本文:
=====
米陸軍主力戦車エイブラムスの今後
Abrams tank (For Illustration Purpose Only)
軍用技術の世代交代の最中にある米陸軍は世界的に知られたいくつかの兵器の交換を行う予定である。
有名なものとして、ブラッドレー歩兵戦闘車やブラックホークヘリコプターといった歴史ある”旧式の”システムが挙げられる。一方で、米陸軍はごく少数のシステムに対し永続的な採用を認めることについても言及している。これらのシステムは今後も交換は行われない方針である。該当するシステムのリストの最上位にある米陸軍の象徴的な兵器はM1A2エイブラムス(主力戦車)である。
当戦車は1976年からクライスラー・ディフェンス社(現:ジェネラルダイナミクス社)による本格的な開発・製造が始まり、1980年に米陸軍で正式採用された。その後、海兵隊等でも採用が決まった。
正式採用時、この戦車が40年後も就役しているとは誰も思っていなかった。しかし、継続的な改修の成果もあり、エイブラムスは初期型のものよりも遥かに強力で生存性の高いものとなって現在に至っている。
結果として、エイブラムスは地上作戦の中核となる能力を維持しているように思われる。ロシアなどの戦力が拮抗した相手との戦闘において、このような戦車なしでは歩兵が生存できないと考えられているからである。
=====
表示一覧:

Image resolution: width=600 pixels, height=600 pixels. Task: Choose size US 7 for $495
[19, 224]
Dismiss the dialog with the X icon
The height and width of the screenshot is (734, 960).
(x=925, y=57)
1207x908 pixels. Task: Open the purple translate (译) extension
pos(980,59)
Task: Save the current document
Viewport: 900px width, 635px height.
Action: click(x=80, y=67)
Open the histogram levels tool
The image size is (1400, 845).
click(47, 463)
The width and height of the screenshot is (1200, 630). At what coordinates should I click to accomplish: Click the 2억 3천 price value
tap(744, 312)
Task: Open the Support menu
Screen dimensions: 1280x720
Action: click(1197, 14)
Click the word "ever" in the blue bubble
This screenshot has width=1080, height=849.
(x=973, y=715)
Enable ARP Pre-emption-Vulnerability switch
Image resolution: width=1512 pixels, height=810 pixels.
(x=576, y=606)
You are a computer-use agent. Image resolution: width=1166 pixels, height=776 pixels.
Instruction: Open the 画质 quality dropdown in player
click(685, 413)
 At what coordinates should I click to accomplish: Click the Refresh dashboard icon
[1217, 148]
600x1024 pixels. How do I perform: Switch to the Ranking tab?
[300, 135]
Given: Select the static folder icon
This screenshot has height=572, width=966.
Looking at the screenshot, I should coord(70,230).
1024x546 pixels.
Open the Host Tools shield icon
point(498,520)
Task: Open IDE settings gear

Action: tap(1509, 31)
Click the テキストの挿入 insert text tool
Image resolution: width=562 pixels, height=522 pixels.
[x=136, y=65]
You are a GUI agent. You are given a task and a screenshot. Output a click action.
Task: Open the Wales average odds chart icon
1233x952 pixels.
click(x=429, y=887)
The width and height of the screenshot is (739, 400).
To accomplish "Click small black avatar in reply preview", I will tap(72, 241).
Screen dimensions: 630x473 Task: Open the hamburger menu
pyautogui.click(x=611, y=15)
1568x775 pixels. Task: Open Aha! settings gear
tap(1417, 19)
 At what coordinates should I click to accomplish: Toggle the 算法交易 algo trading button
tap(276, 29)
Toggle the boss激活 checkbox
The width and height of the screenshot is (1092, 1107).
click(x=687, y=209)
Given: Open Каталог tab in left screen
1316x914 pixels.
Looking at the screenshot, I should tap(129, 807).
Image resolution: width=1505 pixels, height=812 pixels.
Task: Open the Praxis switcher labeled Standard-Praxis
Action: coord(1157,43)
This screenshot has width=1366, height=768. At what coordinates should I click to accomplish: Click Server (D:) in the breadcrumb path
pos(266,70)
=====
作業指示:
A – エイブラムスに関する本文のうち、「有名なものとして、ブラッドレ」から「ブラムス(主力戦車)である。」までの範囲を一字一句変えずに出力せよ。
B – エイブラムスに関する本文によれば、この戦車が米陸軍で正式採用されたのは何年か。
上記の一覧は作業に用いない。

回答:
A –
有名なものとして、ブラッドレー歩兵戦闘車やブラックホークヘリコプターといった歴史ある”旧式の”システムが挙げられる。一方で、米陸軍はごく少数のシステムに対し永続的な採用を認めることについても言及している。これらのシステムは今後も交換は行われない方針である。該当するシステムのリストの最上位にある米陸軍の象徴的な兵器はM1A2エイブラムス(主力戦車)である。

B – 1980年。